Morgan Cheng
Morgan Cheng

Reputation: 76028

Does all browser engines treat "\<" as "<" and "\>" as ">"?

The main point to make "<" to "\<" and ">" to ">" is to make avoid below inline script:

<script>
   var foo = "</script><script>alert('bug');</script><script>"; // the value of foo is generated from server
</script>

The string value of foo is generated from server side. So, we plan to change "<" to "\<" and ">" to ">". (I know there is argument that ">" should be escaped to "& gt;", but it is not in consideration in this case.)

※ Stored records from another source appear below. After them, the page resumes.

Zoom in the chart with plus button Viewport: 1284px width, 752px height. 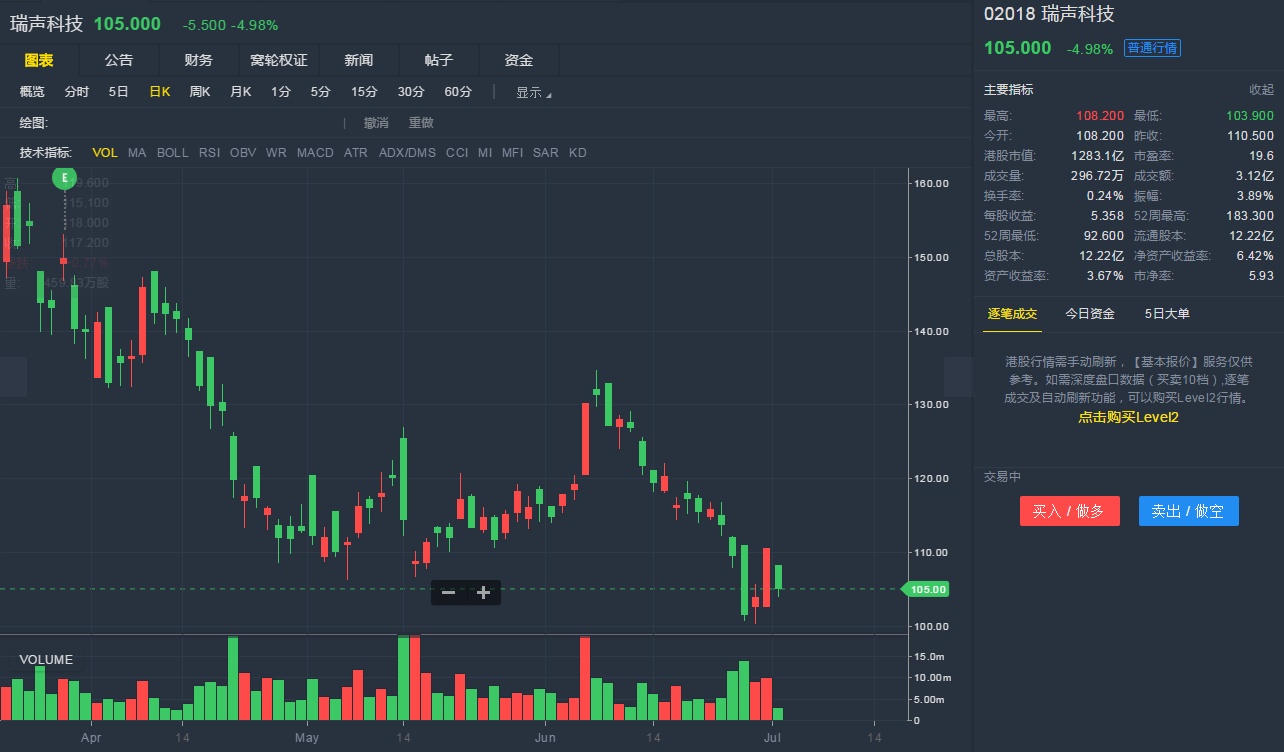pos(484,593)
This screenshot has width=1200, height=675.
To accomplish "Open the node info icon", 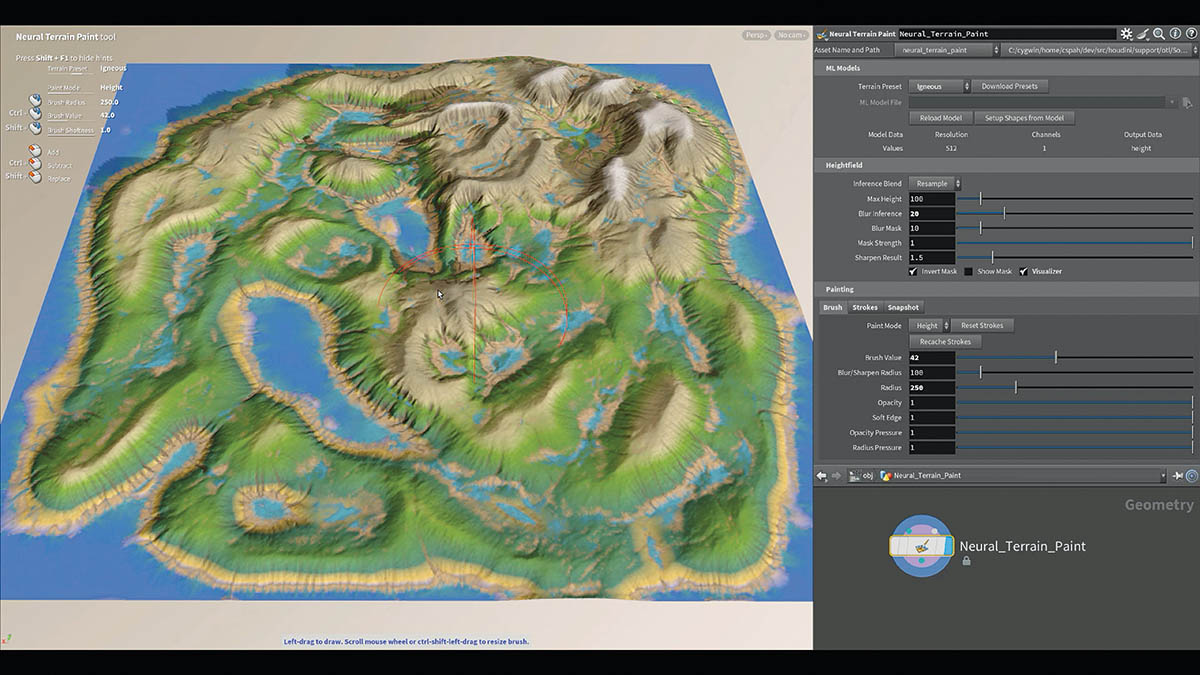I will click(x=1175, y=34).
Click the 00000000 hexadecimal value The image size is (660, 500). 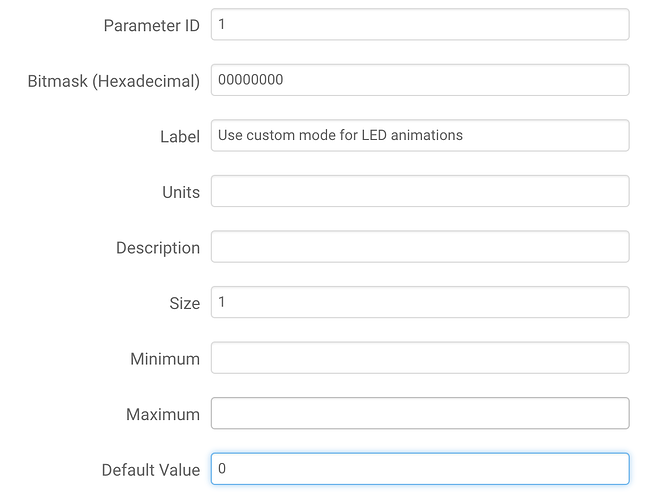[250, 80]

So, the expected result is:

<script>
   var foo = "\</script\>\<script\>alert('bug');\</script\>\<script\>"; // the value of foo is generated from server
</script>

For IE7/8 and Firefox, the HTML rendering engine will not treat \<script\> in javascript string as <script> tag, and JavaScript engine still take it as string "<script>". However, I'm not sure whether all browsers treat ">" and "\<" this way. Is this kind of standard for all browsers?

Upvotes: 1

Views: 139

Answers (1)

Justin Niessner
Justin Niessner

Reputation: 245449

No, your best bet is to use &gt; and &lt; for the greater than and less than signs respectively.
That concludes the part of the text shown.